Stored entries
◇ ◇ ◇ ◇ ◇ ◇ ◇

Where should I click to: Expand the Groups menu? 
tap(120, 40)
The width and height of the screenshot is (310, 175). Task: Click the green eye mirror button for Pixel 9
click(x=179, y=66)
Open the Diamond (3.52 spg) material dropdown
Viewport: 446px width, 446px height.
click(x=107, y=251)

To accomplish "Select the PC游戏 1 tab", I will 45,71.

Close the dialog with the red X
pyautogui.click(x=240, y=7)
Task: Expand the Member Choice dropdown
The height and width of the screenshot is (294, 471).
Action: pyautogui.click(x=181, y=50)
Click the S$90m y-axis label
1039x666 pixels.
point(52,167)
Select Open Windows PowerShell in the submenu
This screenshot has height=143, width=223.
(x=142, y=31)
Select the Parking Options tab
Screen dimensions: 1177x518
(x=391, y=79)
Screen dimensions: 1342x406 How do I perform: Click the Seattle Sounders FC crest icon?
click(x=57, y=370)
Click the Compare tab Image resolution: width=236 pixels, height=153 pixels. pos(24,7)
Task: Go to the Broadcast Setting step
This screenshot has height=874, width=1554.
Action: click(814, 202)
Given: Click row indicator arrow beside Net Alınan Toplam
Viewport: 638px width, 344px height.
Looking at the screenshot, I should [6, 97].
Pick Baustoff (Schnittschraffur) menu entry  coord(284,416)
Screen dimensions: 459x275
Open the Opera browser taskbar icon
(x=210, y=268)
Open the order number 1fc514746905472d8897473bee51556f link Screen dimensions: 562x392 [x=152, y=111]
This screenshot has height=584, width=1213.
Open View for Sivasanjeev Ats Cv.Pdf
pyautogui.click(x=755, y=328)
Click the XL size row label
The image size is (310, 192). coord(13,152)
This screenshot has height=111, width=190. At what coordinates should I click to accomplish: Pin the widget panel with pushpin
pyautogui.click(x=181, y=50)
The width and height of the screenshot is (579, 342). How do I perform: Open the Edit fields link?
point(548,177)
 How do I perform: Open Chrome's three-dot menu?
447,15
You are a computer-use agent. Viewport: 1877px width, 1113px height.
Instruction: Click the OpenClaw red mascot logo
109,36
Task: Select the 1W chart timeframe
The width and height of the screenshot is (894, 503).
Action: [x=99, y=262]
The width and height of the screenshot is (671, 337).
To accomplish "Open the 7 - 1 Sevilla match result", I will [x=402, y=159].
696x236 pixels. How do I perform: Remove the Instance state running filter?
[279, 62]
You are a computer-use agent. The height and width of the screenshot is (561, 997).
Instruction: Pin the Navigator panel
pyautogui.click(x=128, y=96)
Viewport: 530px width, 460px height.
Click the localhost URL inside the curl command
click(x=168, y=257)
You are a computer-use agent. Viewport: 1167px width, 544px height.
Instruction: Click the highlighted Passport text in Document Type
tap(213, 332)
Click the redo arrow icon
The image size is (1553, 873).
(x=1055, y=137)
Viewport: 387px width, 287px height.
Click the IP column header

◇ ◇ ◇ ◇ ◇ ◇ ◇

-- Assignment --
What you should produce is an exact copy of the records above.

-- Answer to this problem --
Where should I click to: Expand the Groups menu? 
tap(120, 40)
The width and height of the screenshot is (310, 175). Task: Click the green eye mirror button for Pixel 9
click(x=179, y=66)
Open the Diamond (3.52 spg) material dropdown
Viewport: 446px width, 446px height.
click(x=107, y=251)

To accomplish "Select the PC游戏 1 tab", I will 45,71.

Close the dialog with the red X
pyautogui.click(x=240, y=7)
Task: Expand the Member Choice dropdown
The height and width of the screenshot is (294, 471).
Action: pyautogui.click(x=181, y=50)
Click the S$90m y-axis label
1039x666 pixels.
point(52,167)
Select Open Windows PowerShell in the submenu
This screenshot has height=143, width=223.
(x=142, y=31)
Select the Parking Options tab
Screen dimensions: 1177x518
(x=391, y=79)
Screen dimensions: 1342x406 How do I perform: Click the Seattle Sounders FC crest icon?
click(x=57, y=370)
Click the Compare tab Image resolution: width=236 pixels, height=153 pixels. pos(24,7)
Task: Go to the Broadcast Setting step
This screenshot has height=874, width=1554.
Action: click(814, 202)
Given: Click row indicator arrow beside Net Alınan Toplam
Viewport: 638px width, 344px height.
Looking at the screenshot, I should [6, 97].
Pick Baustoff (Schnittschraffur) menu entry  coord(284,416)
Screen dimensions: 459x275
Open the Opera browser taskbar icon
(x=210, y=268)
Open the order number 1fc514746905472d8897473bee51556f link Screen dimensions: 562x392 [x=152, y=111]
This screenshot has height=584, width=1213.
Open View for Sivasanjeev Ats Cv.Pdf
pyautogui.click(x=755, y=328)
Click the XL size row label
The image size is (310, 192). coord(13,152)
This screenshot has height=111, width=190. At what coordinates should I click to accomplish: Pin the widget panel with pushpin
pyautogui.click(x=181, y=50)
The width and height of the screenshot is (579, 342). How do I perform: Open the Edit fields link?
point(548,177)
 How do I perform: Open Chrome's three-dot menu?
447,15
You are a computer-use agent. Viewport: 1877px width, 1113px height.
Instruction: Click the OpenClaw red mascot logo
109,36
Task: Select the 1W chart timeframe
The width and height of the screenshot is (894, 503).
Action: [x=99, y=262]
The width and height of the screenshot is (671, 337).
To accomplish "Open the 7 - 1 Sevilla match result", I will [x=402, y=159].
696x236 pixels. How do I perform: Remove the Instance state running filter?
[279, 62]
You are a computer-use agent. The height and width of the screenshot is (561, 997).
Instruction: Pin the Navigator panel
pyautogui.click(x=128, y=96)
Viewport: 530px width, 460px height.
Click the localhost URL inside the curl command
click(x=168, y=257)
You are a computer-use agent. Viewport: 1167px width, 544px height.
Instruction: Click the highlighted Passport text in Document Type
tap(213, 332)
Click the redo arrow icon
The image size is (1553, 873).
(x=1055, y=137)
Viewport: 387px width, 287px height.
Click the IP column header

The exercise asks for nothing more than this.